Records for the exercise START

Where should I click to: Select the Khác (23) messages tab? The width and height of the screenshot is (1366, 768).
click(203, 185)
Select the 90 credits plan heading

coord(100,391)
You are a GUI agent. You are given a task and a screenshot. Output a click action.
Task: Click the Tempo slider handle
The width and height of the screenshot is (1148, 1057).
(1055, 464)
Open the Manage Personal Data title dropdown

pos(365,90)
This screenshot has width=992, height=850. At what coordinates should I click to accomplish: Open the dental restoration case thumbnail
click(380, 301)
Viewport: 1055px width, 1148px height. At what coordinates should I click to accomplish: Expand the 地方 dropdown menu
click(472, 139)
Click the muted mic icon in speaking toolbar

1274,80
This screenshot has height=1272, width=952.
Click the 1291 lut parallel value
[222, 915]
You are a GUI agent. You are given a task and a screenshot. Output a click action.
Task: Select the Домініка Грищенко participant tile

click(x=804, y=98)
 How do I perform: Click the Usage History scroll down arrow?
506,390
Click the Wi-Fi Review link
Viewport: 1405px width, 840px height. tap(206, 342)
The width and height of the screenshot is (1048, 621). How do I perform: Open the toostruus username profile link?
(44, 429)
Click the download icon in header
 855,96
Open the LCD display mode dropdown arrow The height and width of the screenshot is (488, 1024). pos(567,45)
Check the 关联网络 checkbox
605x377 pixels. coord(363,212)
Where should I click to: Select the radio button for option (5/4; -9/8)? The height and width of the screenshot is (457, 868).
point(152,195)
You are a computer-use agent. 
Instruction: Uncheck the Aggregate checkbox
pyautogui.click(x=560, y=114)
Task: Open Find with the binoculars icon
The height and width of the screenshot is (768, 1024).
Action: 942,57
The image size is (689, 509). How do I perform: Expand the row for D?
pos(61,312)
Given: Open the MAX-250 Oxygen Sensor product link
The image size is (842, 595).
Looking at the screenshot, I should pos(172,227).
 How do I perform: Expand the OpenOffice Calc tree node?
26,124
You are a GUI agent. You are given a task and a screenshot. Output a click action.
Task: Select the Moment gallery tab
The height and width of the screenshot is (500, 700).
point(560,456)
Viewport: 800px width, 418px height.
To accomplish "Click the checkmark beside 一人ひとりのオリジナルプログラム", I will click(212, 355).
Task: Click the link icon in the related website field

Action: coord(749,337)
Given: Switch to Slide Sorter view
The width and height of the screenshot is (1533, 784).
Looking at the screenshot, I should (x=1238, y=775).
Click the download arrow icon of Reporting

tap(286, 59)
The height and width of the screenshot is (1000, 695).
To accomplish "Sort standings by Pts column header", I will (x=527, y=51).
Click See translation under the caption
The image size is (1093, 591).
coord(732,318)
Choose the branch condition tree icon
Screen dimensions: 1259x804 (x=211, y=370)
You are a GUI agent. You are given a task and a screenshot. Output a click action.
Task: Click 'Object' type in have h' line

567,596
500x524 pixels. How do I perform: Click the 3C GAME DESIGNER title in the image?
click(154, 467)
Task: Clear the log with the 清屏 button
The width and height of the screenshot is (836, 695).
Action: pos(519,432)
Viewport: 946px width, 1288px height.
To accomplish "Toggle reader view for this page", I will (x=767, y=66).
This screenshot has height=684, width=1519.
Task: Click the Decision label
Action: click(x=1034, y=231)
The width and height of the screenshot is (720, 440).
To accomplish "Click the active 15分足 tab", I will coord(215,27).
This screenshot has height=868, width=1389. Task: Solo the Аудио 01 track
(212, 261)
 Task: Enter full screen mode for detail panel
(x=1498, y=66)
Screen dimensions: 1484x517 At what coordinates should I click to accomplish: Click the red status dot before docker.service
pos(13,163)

Records for the exercise END

What you should do —
Scan the data for the word "with" and copy every line where it shows up.

Solution for this exercise —
Task: Open Find with the binoculars icon
Task: Clear the log with the 清屏 button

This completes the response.